Traditionally, members of medical aids re-evaluated their medical cover annually, to coincide with increase announcements as well as changes to plans and benefits which come into effect on January 1 each year.
However due to the pandemic, a number of medical aid schemes have deferred or postponed their increase announcements.
This new pricing is being introduced at different times during the year and at varying percentages – often above inflation.
‘This has caused some confusion and challenges,’ says Lee Callakoppen, Principal Officer of Bonitas Medical Fund – which opted not to defer increases.
“Members are free to change their options, once a year, during the open period.”
“However, with deferred increases, this often falls out of the open period. This means members start paying the increased premium after to change options has closed.’
Callakoppen explains that the medical aid industry is highly regulated with specific rules and regulations that could impact changing plans and moving schemes.
These include waiting periods, late joiner fees and accumulated savings – that all need to be considered when changing plans
Let’s take a look at some of the important membership rules and regulations.
Can you change your membership any time during the year?
You can change at any time but usually this happens during open period with new contracts coming into place from the beginning of a new year.
Waiting periods are not usually imposed unless for pre-existing conditions. However, the savings allocated to a plan may be affected.
Savings are allocated in advance for 12 months so, if you leave during the year and have used more than the appropriate portion of savings, you will have to pay this back.
What if you change from one scheme to another?
Your specific details and medical history will be taken into account, for example pre-existing medical conditions, how long you have belonged to a medical aid, etc. and underwriting may apply.
What is a waiting period?
According to the Medical Schemes Act, medical aid schemes are entitled to impose a three-month general waiting period.
This protects other members of the Scheme by ensuring that individuals aren’t able to make large claims shortly after joining and then cancelling their membership.
There are two types of waiting periods: General waiting period (up to three months) and a condition-specific waiting period (up to 12 months).
When do waiting periods apply?
Waiting periods generally apply if you move from one medical aid to another, you or your dependants were not on a medical aid for a period of at least 90 days before you joined, or you have never been a member of a medical aid.
Can these be waivered?
Waiting periods can be waivered but this depends on the medical scheme.
Do you pay premiums during a waiting period?
Yes, you continue to pay your full premium during the waiting period.
If a member upgrades are there ‘waiting periods’?
Members usually upgrade because of a change in healthcare or personal circumstances.
In cases where a member has a hospital plan only, they may upgrade due to changes in age or a need for day-to-day cover.
What is a late-joiner penalty?
Schemes can impose late-joiner penalties on individuals who join after the age of 35, who have never been medical aid members or those who have not belonged to a medical aid for a specified period of time since April 2001.
The reasoning is to ensure fairness (whereby members who have been part of a scheme for years are not subsidising newer members.

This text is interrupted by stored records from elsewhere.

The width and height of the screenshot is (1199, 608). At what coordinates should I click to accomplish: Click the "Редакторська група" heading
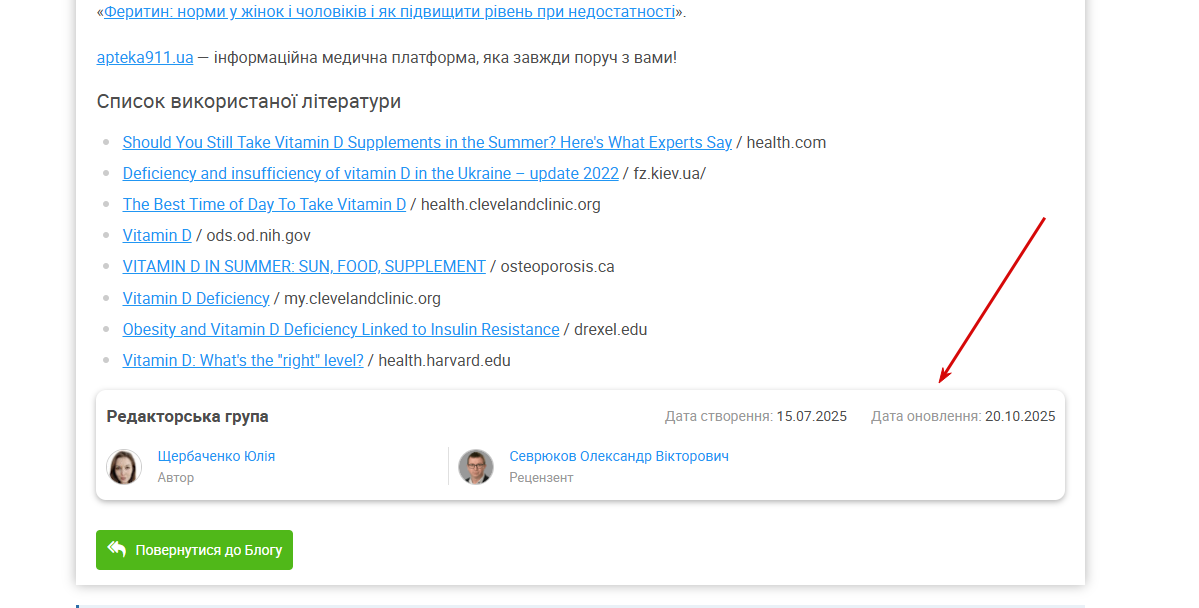click(x=188, y=416)
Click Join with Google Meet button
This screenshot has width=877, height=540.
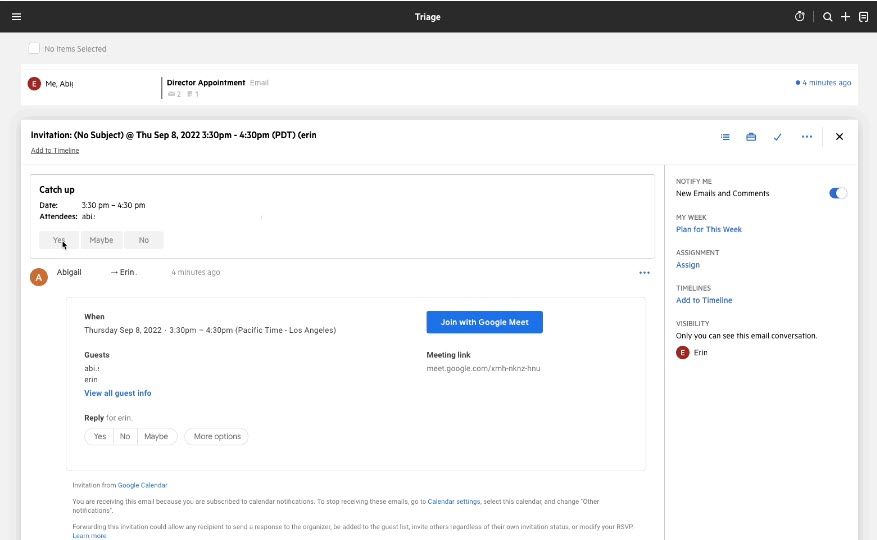[x=484, y=322]
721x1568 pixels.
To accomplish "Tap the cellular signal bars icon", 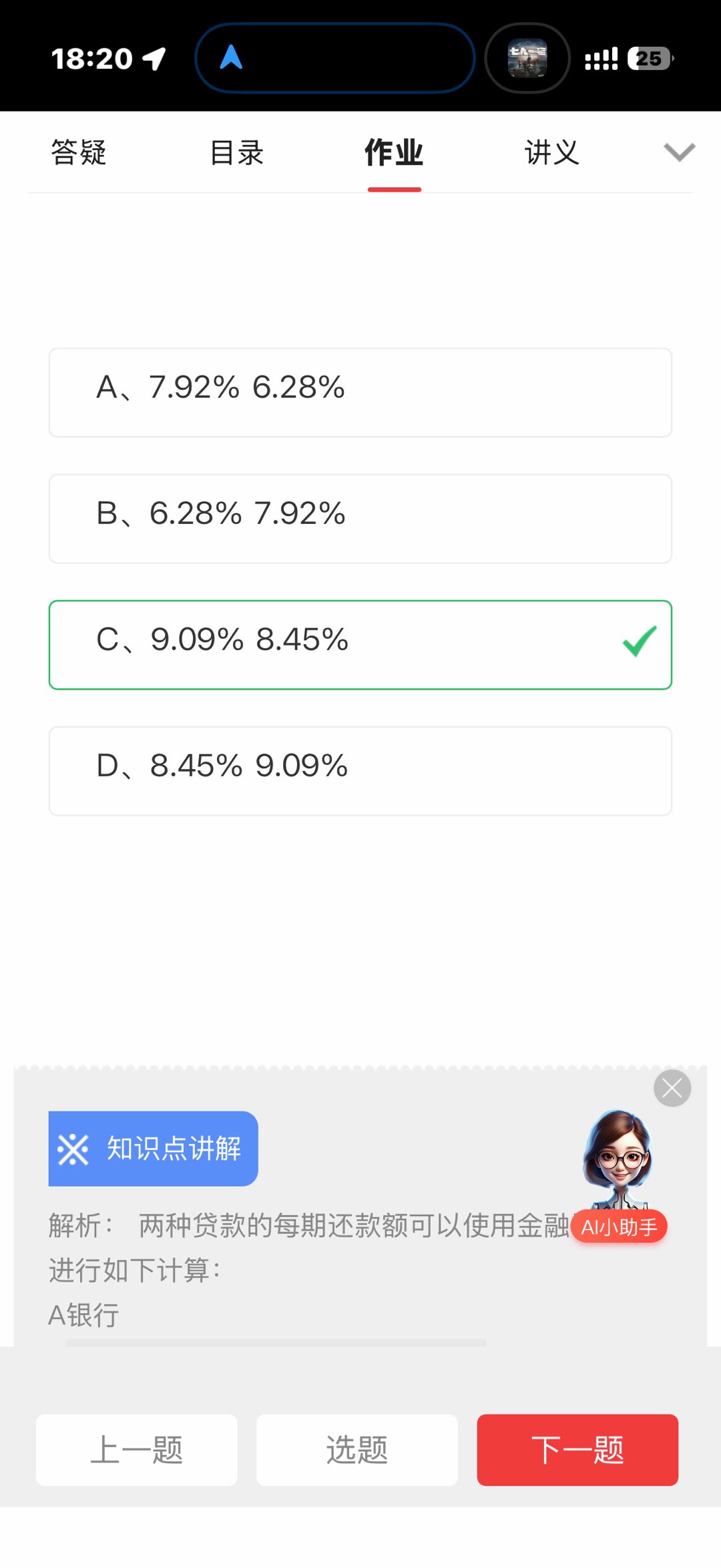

Upgrading from hospital insurance
If someone has been on hospital insurance but decides to move to a medical aid and is over the age of 35, a late-joiner penalty will still apply.
Can you move directly from hospital insurance to medical aid?
Even though hospital plans are governed by the Medical Schemes Act and, not as previously by the Financial Services Board, late-joiner penalties will apply if you move from a hospital insurance to any form of medical aid (including a hospital plan).
Does the late-joiner penal reduce over time?
No, unfortunately not. Once you are paying a late-joiner penalty, it remains in place.
What are some of the obstacles that can be encountered when switching Medical Aid companies?
Switching mid-year results in pro-rated day-to-day benefits but if you are switching to a medical scheme or plan that offers additional value it is a good move in the long run.
However, members must take care to ensure they have not used more than a prorated percentage of the benefits on their previous plan or they could be asked to pay it back.
This is usually the case in plans that have a savings component, where savings are available upfront.
This will happen if a member depletes the savings’ portion before the end of the year and switches to another medical aid.
“The bottom line is that members need to do due diligence if they are considering switching medical plans or schemes.”
“They need to evaluate the monthly contribution against the benefits being offered and make sure they will cover their healthcare needs,” says Callakoppen.